How “Normal” Shifts With Age

For most adults, the goal is to stay below 5.7% if you don’t have diabetes, or below 7% if you do. But for older adults, the picture gets more nuanced. The ADA’s 2024 guidelines break it down by overall health status rather than age alone.

Older adults who are otherwise healthy, with stable health and sharp cognitive function, are generally encouraged to aim for an A1C below 7.0% to 7.5%. Those managing multiple chronic conditions or dealing with mild to moderate cognitive decline have a more relaxed target of below 8.0%. For people in poor health or with severe cognitive impairment, guidelines recommend stepping away from A1C targets entirely and focusing instead on avoiding dangerously low or high blood sugar episodes. The reasoning is straightforward: tight blood sugar control carries a risk of hypoglycemia, and for someone who is frail or cognitively impaired, a low blood sugar episode can be more immediately dangerous than a slightly elevated A1C.

A1C Targets During Pregnancy

Pregnancy tightens the targets. Before conception and during the first trimester, the goal for women with preexisting diabetes is an A1C below 7%, ideally as close to 6% as possible without causing low blood sugar. By the second and third trimesters, the target drops to below 6%. These stricter numbers reflect the fact that even moderately elevated blood sugar during pregnancy can affect fetal development.

It’s also worth noting that pregnancy itself can make A1C readings less reliable. Changes in blood volume and red blood cell turnover during early and late pregnancy can shift results in either direction, which is why many providers rely more heavily on direct blood sugar monitoring during this time.

When A1C Results Can Be Misleading

The test assumes your red blood cells have a normal lifespan and that your hemoglobin is structurally typical. Several conditions can throw off results. Severe anemia, kidney failure, and liver disease can all skew A1C readings higher or lower than your actual average blood sugar. Blood disorders like sickle cell anemia or thalassemia alter hemoglobin structure, which directly interferes with how the test works. Certain medications, including opioids and some HIV treatments, can also affect accuracy. Recent blood loss or transfusions reset the age of your red blood cells, making the three-month average unreliable.

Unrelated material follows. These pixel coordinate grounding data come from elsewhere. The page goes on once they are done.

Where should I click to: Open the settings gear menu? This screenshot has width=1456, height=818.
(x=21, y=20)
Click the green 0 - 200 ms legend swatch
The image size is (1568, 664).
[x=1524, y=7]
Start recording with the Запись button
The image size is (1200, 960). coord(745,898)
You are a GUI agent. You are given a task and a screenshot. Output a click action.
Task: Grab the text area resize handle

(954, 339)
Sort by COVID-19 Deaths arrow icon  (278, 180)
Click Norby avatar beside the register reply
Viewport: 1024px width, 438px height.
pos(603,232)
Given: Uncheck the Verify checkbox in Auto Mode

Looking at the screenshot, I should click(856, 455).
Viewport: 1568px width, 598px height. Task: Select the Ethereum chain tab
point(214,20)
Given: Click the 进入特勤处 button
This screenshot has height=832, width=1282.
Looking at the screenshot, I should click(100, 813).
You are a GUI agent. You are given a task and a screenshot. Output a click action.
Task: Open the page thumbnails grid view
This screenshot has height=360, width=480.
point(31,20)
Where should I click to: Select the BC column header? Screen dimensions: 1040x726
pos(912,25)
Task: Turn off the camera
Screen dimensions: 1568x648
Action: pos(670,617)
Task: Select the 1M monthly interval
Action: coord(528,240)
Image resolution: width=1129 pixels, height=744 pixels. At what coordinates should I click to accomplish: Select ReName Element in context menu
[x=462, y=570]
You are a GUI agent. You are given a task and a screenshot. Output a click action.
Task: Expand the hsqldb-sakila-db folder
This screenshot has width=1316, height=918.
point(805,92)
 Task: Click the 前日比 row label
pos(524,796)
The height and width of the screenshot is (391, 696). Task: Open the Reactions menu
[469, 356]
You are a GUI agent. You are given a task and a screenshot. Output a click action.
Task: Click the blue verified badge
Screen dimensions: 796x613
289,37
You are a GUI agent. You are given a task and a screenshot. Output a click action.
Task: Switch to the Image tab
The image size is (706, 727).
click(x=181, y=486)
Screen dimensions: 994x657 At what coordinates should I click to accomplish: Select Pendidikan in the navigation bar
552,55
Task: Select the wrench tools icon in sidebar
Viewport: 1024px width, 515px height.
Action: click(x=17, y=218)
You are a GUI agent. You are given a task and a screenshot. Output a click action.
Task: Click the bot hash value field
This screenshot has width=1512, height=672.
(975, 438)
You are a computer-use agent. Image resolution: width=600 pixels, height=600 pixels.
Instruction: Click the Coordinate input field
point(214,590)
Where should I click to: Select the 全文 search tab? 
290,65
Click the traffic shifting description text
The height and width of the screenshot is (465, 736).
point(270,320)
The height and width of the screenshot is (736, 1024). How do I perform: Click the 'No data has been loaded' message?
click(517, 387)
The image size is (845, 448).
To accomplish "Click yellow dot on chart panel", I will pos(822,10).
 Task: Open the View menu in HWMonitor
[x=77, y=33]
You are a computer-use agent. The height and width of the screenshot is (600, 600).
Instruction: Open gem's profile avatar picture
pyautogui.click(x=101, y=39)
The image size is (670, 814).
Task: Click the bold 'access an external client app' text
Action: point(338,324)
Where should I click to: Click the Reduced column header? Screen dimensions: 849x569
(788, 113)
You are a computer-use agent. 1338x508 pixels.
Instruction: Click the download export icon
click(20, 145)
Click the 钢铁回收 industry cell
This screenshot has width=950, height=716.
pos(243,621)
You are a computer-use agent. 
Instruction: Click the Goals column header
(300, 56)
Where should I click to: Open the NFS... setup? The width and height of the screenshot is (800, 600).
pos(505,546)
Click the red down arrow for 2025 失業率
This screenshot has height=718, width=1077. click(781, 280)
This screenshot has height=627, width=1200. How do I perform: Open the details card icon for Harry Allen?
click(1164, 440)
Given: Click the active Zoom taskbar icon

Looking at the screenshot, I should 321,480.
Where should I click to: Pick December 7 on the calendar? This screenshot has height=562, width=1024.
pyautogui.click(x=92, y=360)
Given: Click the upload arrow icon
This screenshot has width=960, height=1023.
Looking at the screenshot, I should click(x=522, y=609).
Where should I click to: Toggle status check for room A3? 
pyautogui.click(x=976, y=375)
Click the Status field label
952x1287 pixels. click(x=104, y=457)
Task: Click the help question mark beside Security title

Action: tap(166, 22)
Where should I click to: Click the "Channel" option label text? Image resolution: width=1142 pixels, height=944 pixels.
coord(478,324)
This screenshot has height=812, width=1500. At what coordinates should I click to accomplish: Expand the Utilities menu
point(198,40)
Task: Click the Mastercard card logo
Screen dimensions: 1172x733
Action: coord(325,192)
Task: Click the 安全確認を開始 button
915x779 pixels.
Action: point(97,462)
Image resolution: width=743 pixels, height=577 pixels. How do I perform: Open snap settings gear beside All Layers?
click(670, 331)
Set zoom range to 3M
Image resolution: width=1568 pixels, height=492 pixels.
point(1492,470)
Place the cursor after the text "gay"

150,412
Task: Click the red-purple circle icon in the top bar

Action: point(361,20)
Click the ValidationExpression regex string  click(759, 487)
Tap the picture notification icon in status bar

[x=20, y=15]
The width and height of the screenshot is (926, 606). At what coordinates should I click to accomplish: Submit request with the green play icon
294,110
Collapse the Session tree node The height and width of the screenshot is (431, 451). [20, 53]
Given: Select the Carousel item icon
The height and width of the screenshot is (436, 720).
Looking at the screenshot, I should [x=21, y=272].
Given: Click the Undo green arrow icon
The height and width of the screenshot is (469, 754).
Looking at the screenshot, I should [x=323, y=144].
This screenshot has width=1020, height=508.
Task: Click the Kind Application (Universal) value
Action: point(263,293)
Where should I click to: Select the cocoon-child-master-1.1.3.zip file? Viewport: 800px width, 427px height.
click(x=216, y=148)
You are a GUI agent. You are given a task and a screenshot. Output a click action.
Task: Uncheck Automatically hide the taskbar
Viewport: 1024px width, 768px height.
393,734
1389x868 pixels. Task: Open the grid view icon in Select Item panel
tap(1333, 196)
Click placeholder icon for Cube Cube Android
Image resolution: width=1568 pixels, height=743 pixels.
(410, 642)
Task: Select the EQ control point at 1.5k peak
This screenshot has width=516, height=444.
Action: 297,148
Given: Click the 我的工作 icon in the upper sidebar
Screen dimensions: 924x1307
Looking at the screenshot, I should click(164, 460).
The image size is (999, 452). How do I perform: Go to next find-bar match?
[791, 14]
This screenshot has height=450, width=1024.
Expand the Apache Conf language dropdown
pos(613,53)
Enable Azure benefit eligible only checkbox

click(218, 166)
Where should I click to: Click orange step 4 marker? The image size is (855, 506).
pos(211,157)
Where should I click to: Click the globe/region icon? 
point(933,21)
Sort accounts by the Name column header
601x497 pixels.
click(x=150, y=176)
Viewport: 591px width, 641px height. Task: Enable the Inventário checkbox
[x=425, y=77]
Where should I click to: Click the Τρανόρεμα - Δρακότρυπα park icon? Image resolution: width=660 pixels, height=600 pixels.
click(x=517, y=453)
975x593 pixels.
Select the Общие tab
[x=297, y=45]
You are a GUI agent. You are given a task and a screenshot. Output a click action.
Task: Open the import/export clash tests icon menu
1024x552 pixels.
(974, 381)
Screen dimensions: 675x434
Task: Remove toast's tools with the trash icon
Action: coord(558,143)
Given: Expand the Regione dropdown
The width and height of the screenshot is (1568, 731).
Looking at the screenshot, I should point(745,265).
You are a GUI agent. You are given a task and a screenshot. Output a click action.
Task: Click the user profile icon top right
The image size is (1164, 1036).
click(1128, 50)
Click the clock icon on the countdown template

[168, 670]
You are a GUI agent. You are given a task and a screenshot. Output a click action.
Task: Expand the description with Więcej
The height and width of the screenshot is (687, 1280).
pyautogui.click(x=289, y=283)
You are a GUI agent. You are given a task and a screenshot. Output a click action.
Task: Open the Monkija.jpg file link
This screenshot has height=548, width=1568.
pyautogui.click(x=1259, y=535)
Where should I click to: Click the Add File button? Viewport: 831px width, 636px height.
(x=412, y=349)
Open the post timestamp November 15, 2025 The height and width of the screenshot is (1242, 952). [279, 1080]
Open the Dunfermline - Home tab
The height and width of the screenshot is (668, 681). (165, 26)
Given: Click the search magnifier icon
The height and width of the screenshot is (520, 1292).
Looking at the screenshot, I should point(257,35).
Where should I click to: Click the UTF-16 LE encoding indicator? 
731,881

If any of these apply to you, your provider may use alternative tests like fructosamine (which measures a shorter, two-to-three-week average) or rely on direct glucose monitoring instead. A falsely low A1C can be particularly risky because it may mask blood sugar levels that actually need attention.

How Often to Get Tested

If you’ve never had an abnormal glucose result, the U.S. Preventive Services Task Force suggests screening every three years as a reasonable interval. The USPSTF recommends screening for prediabetes and type 2 diabetes in adults aged 35 to 70 who are overweight or obese. If your result comes back in the prediabetes range, your provider will likely want to recheck more frequently, typically every one to two years, to track whether your levels are stable, improving, or progressing. People already diagnosed with diabetes usually get tested two to four times per year depending on how well-controlled their blood sugar is.

Because the A1C reflects a rolling three-month average, testing more often than every three months won’t give you meaningfully new information. If you’ve recently made significant changes to your diet or activity level, you’ll need at least two to three months before the A1C will reflect those efforts.